SIMPLE Game Project - Terminology
Below is a list of important terms and definitions used in this project. This page is here to help clarify concepts and reduce confusion.
Key Terms
Term | Definition |
---|---|
Reinforcement Learning | A type of machine learning where agents learn by interacting with an environment and receiving feedback in the form of rewards or penalties. |
Multiplayer Game | A game where multiple players interact and compete against each other, often requiring strategies that adapt to opponents' actions. |
SIMPLE | An acronym for Self-play In MultiPlayer Environments, a framework that trains AI by pitting versions of itself against one another. |
Agent | An AI or program that interacts with an environment to make decisions and perform actions. |
Self-Play | A training mechanism where an AI agent competes against itself or past versions to improve and learn strategies. |
Policy | The strategy or rule set that an agent follows when making decisions in a given state within the environment. |
Environment | The virtual world or game scenario where the agent interacts, performs actions, and receives feedback. |
State | A representation of the current situation or configuration in the environment that the agent can perceive. |
Action | A move or decision taken by the agent to interact with the environment and progress toward a goal. |
Reward | Feedback given to an agent after an action, used to reinforce learning by encouraging positive outcomes. |
Training Epoch | A full iteration over the training dataset during the machine learning process, often used to refine the agent's model. |
Model | A mathematical framework or neural network that an agent uses to process data, predict outcomes, and make decisions. |
Opponent Modeling | A technique where an AI learns or predicts the strategies and actions of an opponent to adapt and compete effectively. |
Exploration vs Exploitation | A trade-off in AI training where the agent must balance trying new actions (exploration) and using known successful strategies (exploitation). |
Optimization Metrics
Metric | Meaning |
---|---|
Pol_surr (Policy Surrogate Loss) | Measures the difference in the policy after an update, constrained by PPO’s clipping mechanism. Negative values indicate the policy is improving (higher probability for better actions). |
Pol_entpen (Policy Entropy Penalty) | Represents the entropy term encouraging exploration. Higher entropy means the policy explores more; as training progresses, entropy should gradually decrease as the policy converges. |
Vf_loss (Value Function Loss) | Measures the error in the value function approximation. Lower values indicate the agent is better at predicting expected returns. |
Kl (Kullback-Leibler Divergence) | Measures the change in policy before and after the update. A small Kl divergence suggests the policy update is within acceptable bounds. |
Ent (Entropy) | Reflects the randomness of the policy.
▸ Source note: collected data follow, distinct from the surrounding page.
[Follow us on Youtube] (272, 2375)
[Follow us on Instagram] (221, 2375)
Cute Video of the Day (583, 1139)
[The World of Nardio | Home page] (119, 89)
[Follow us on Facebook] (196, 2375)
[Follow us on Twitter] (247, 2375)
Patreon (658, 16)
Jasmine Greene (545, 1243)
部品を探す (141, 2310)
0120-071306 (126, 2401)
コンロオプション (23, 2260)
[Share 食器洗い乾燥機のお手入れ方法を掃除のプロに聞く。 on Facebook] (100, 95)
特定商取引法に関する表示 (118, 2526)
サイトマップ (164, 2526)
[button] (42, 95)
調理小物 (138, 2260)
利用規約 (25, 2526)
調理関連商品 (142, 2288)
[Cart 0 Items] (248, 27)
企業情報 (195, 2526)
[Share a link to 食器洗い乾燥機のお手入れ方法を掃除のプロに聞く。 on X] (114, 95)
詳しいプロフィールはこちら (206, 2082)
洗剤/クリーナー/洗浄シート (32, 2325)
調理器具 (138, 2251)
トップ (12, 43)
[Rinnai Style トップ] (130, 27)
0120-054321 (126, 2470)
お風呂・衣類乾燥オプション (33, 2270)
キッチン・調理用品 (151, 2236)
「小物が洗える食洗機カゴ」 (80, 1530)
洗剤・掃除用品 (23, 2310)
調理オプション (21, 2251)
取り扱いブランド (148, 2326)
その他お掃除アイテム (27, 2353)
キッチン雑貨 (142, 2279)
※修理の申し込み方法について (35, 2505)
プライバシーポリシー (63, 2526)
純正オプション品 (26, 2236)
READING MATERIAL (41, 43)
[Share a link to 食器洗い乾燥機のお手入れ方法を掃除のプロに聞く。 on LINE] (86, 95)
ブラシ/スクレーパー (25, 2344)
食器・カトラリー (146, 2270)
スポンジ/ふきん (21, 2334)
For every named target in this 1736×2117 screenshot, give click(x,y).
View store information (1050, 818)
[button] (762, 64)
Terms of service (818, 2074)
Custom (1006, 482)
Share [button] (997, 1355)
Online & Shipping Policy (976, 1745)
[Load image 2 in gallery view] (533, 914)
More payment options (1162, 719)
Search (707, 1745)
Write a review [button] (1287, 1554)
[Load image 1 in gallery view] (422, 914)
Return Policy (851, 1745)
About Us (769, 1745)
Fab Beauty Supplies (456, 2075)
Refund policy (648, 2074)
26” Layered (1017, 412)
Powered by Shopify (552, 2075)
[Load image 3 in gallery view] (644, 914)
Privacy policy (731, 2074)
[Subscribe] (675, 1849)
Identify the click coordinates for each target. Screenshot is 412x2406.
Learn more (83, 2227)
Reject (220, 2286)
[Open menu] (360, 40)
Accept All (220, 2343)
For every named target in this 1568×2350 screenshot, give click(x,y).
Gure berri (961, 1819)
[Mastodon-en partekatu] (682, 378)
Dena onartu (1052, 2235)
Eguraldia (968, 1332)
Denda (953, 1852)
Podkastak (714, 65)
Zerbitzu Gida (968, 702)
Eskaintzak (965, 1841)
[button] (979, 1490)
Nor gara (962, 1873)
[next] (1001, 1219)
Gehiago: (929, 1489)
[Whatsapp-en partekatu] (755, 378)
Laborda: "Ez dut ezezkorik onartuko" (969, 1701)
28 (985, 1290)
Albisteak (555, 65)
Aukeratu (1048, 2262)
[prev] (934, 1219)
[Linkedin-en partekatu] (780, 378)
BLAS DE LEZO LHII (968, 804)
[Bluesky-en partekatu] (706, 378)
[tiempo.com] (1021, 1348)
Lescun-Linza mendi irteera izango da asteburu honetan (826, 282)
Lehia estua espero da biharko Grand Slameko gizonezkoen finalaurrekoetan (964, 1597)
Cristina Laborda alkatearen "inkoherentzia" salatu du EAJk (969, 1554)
High entropy indicates more exploration; as training progresses, entropy decreases as the policy stabilizes. |
Evaluation Results
Metric | Meaning |
---|---|
EpLenMean (Episode Length Mean) | Average number of steps per episode. If this stabilizes, it might indicate that the agent is learning an optimal strategy. |
EpRewMean (Episode Reward Mean) | Average reward per episode. This is a primary measure of learning progress, where an increase implies the agent is performing better in the environment. |
EpThisIter (Episodes This Iteration) | The number of episodes completed in the current training iteration. |
EpisodesSoFar | Total episodes completed so far. |
TimestepsSoFar | Total timesteps processed. |
Loss Metrics
Metric | Meaning |
---|---|
Ev_tdlam_before | The expected value of TD(lambda) before the policy update. Positive values close to 1 indicate good alignment between predicted values and returns. |
Loss_ent | Entropy of the policy (should decrease over time as policy converges). |
Loss_kl | Kl divergence for the policy update. |
Loss_pol_entpen | Entropy penalty term for the policy. |
Loss_vf_loss | Loss related to the value function approximation. |
Test.py Results Meanings
Explanation | Details |
---|---|
Most Recent Model | The first model listed is the most recently trained, while the second is the previous model competitor. |
Cumulative Scores | Each line shows the cumulative scores after a certain number of games. Positive scores indicate success or winning, while negative scores indicate losses. |
Winning Score | A win adds 1 to the agent’s total score. |
Losing Score | A loss subtracts 1 from the agent’s total score. |
Draw | A draw results in no change. |